Woltz used Corten steel and cement walls to create outdoor rooms at Iron Mountain House. Photo by Eric Piasecki

 

At once modern and regionally appropriate, the gardens at Iron Mountain House, in Connecticut, look as if they’d always been there. Photo by Eric Piasecki

Hudson Yards is, indeed, an exception in the firm’s body of work; the majority of its landscape architecture is done on actual land. But the meticulous preparation for that garden is a hallmark of every one of its endeavors. “I want to forcefully say that all of our design begins with research,” Woltz says.

In the case of Centennial Park, a bucolic 132-acre green space situated west of downtown Nashville, starting with research meant spending hours in libraries to study the area’s recent, pioneer-era and pre-Colonial history. The firm uncovered an underground spring that had been a source of drinking water for Native Americans for centuries and, in the 1700s, a meeting place for settlers heading west. “There’s an authenticity to finding a natural artifact, daylighting it and then interpreting it,” Woltz says. The resulting fountain is an important visual element of NBW’s design, but once again, there’s an invisible aspect to their plan. “It’s a real spring — one hundred gallons per minute that used to dump right into Nashville’s sewer treatment plant,” says Woltz. “We’ve been able to capture, clean and store the water in constructed lakes that are used to irrigate the entire park.”

Any firm that designs or renovates public parks risks inevitable comparisons with Olmsted — that is Frederick Law Sr., of Central Park fame, and his son, Frederick Law Jr. Charles Birnbaum, founder of The Cultural Landscape Foundation (a nonprofit that seeks to educate the public about, and preserve, important works of landscape design), has heard people make the connection between Woltz and those two pillars of American landscape design. “It’s meant as a compliment, but there’s no need to hold him up to anybody,” Birnbaum says. What makes Woltz unique is that “his work strives to make visible, interpret and ultimately dignify the ecological and cultural values that are embedded in the landscape. And he gets people excited about it.”

“We added up the number of people who are estimated to visit eight of the public spaces we’ve designed, and it comes to thirty-six million a year,” says Woltz, photographed last fall at a press conference at Hudson Yards. Photo by Drew Angerer/Getty Images

That last quality, the ability to go into a room and create enthusiasm, provides a worthy point of comparison with other master builders, says Birnbaum: “Like Lawrence Halprin and Laurie Olin, Woltz can seduce people with a sketch or an idea. He can calm the waters, move forward within the value system he has brought to the table and create an opportunity.” It doesn’t hurt, either, that he’s handsome and charming and has impeccable taste.

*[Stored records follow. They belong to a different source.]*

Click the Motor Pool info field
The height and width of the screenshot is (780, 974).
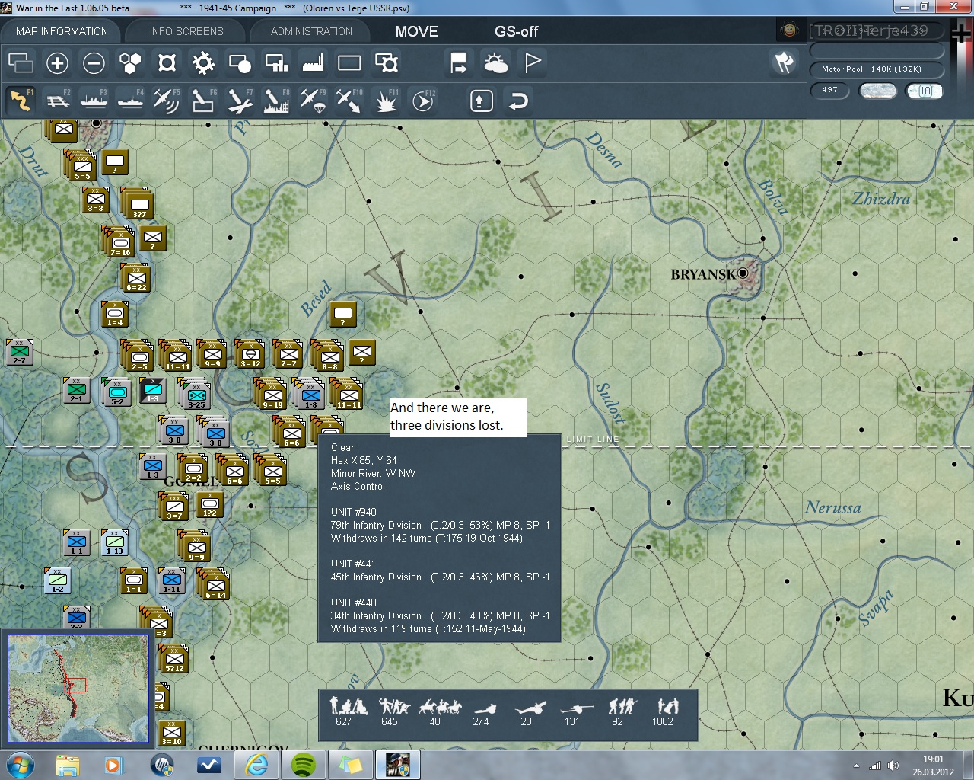pos(876,69)
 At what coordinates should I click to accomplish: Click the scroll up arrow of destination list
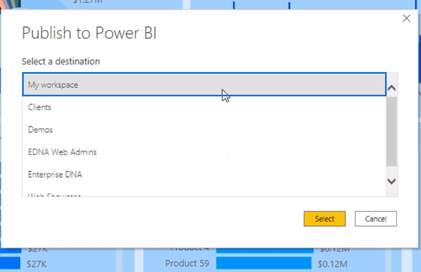[x=392, y=88]
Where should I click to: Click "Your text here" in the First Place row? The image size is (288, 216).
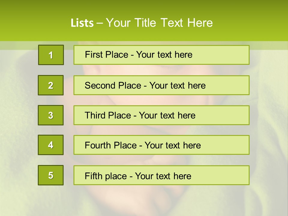(164, 55)
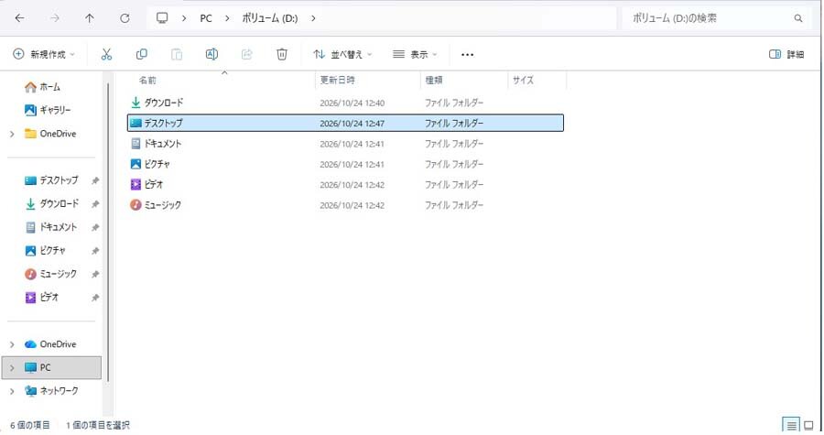The image size is (824, 435).
Task: Switch to large thumbnails view in status bar
Action: 808,425
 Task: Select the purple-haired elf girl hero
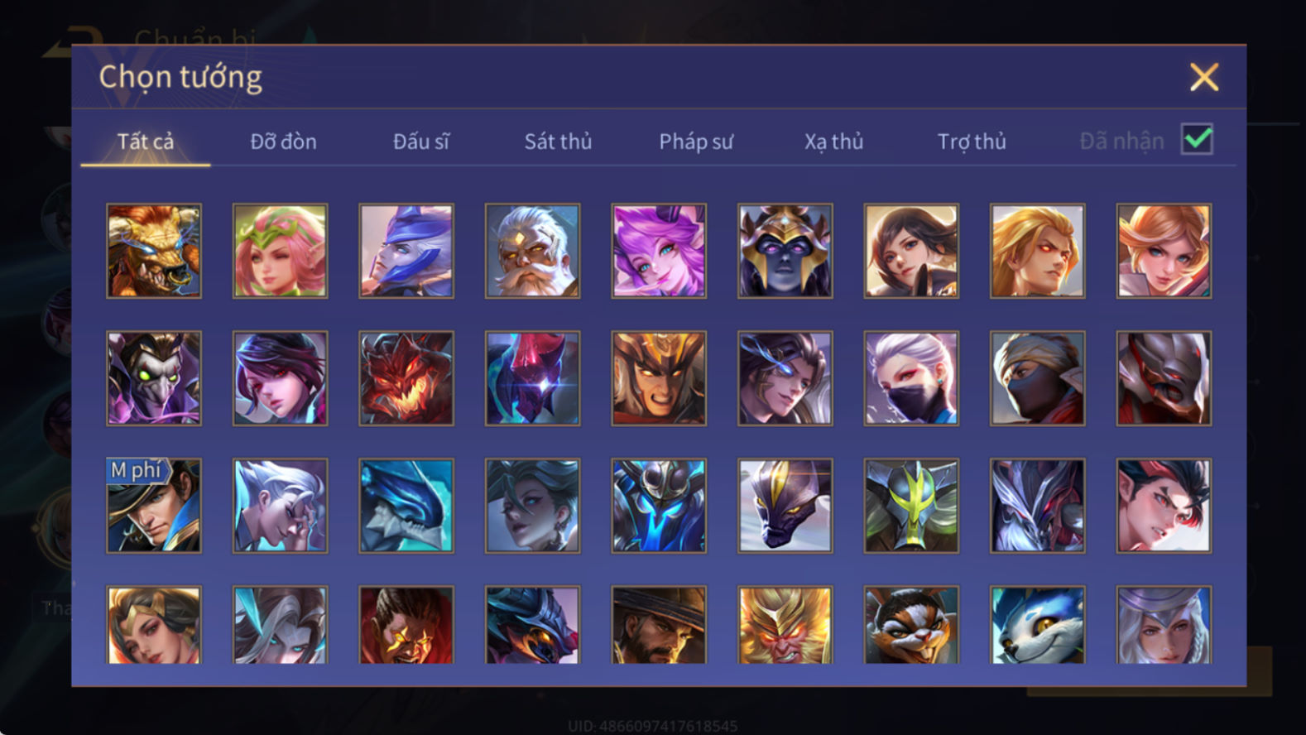(659, 251)
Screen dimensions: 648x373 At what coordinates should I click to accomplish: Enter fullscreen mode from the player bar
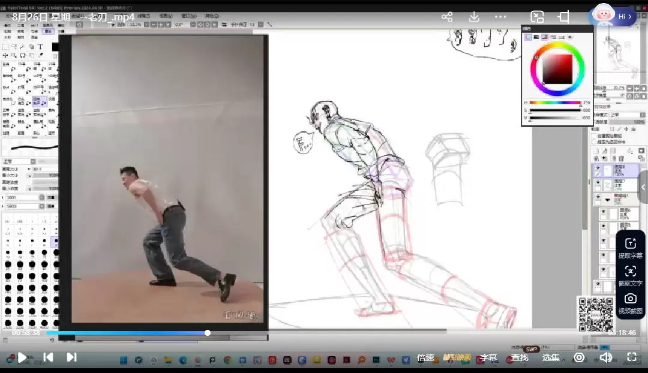(632, 357)
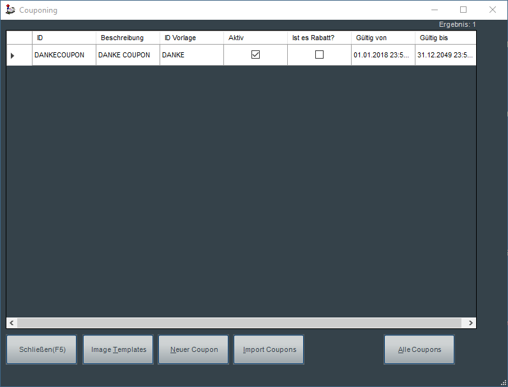Click the Couponing app icon in title bar
The image size is (508, 387).
10,10
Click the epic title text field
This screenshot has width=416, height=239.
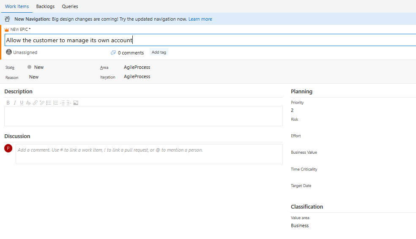click(210, 40)
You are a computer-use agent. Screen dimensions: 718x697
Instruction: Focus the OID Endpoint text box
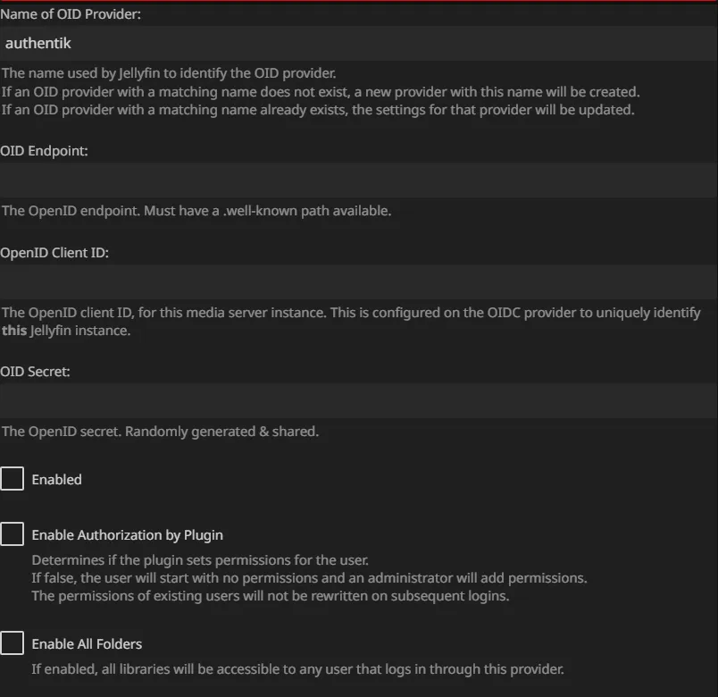click(x=357, y=181)
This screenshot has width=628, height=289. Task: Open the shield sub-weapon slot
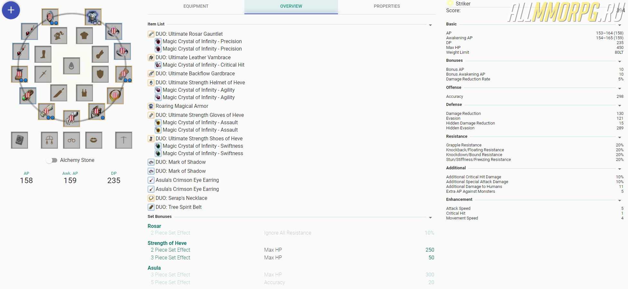pyautogui.click(x=100, y=74)
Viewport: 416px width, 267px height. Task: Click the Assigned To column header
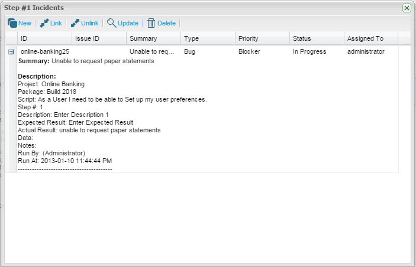(x=370, y=38)
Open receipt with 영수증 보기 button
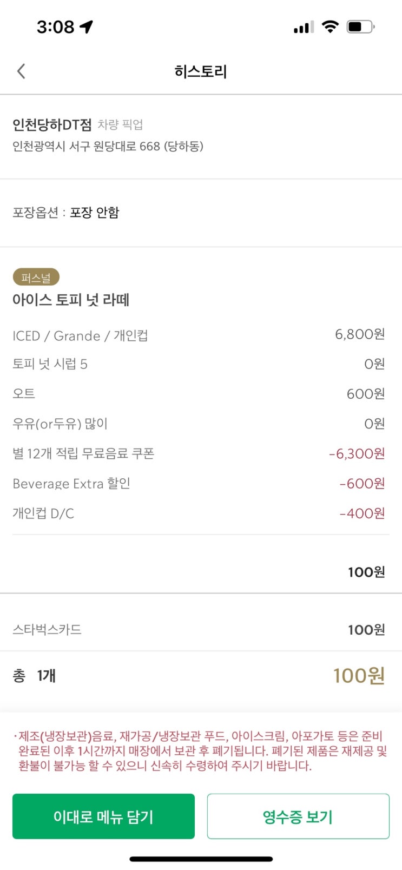 298,816
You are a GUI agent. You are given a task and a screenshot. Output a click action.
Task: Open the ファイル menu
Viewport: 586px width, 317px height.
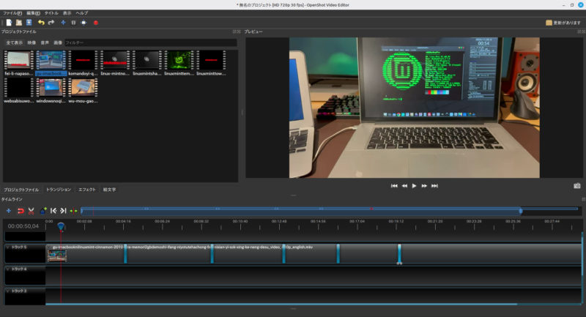click(12, 13)
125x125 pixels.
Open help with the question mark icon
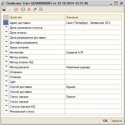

Back in his office, fiddling with a plastic Godzilla that sits atop his desk, Woltz seems as uninterested in comparisons within his work as between himself and other architects. “We spend a lot of time looking for narratives — stories to tell — in our research and on the ground,” he says. “Each place is completely different, and we don’t know what it will hold until we go there and feel the leaves crunch under our feet.”